Work to do: Which lines in the entries below contain the word "size", with case counting? Copy each such line in full.

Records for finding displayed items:

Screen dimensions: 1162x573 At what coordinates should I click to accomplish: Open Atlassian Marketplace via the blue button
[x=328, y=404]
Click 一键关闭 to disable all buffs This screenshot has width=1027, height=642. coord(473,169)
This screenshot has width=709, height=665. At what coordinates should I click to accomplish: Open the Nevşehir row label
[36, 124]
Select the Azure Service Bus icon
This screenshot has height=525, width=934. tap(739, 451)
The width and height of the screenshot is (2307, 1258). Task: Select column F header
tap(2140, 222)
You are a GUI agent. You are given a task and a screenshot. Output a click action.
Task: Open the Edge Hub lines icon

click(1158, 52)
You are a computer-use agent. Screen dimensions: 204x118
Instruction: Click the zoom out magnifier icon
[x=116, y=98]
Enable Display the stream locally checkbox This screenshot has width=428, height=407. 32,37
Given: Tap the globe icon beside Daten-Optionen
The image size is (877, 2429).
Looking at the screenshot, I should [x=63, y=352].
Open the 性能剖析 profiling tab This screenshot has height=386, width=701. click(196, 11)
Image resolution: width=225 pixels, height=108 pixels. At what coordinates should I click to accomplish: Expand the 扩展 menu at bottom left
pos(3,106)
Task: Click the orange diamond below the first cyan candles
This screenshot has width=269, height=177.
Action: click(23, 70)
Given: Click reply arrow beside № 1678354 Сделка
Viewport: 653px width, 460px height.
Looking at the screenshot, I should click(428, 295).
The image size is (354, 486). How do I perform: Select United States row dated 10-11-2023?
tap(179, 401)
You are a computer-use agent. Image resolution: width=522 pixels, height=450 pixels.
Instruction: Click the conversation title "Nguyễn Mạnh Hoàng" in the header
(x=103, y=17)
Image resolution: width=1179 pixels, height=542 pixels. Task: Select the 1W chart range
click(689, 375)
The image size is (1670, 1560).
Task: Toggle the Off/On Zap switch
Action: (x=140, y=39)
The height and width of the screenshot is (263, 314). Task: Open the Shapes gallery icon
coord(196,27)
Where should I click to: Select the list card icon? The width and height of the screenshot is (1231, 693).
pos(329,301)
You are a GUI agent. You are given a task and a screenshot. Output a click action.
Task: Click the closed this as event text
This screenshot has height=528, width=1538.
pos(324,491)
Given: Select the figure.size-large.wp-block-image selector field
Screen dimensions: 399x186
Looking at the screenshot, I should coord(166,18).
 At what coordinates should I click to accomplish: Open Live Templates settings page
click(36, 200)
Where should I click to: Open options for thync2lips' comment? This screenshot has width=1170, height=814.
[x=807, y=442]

Solution to this task:
The image size is (877, 2429).
The image size is (354, 486). How do I perform: Select United States row dated 10-11-2023?
The image size is (1670, 1560).
Given: Select the figure.size-large.wp-block-image selector field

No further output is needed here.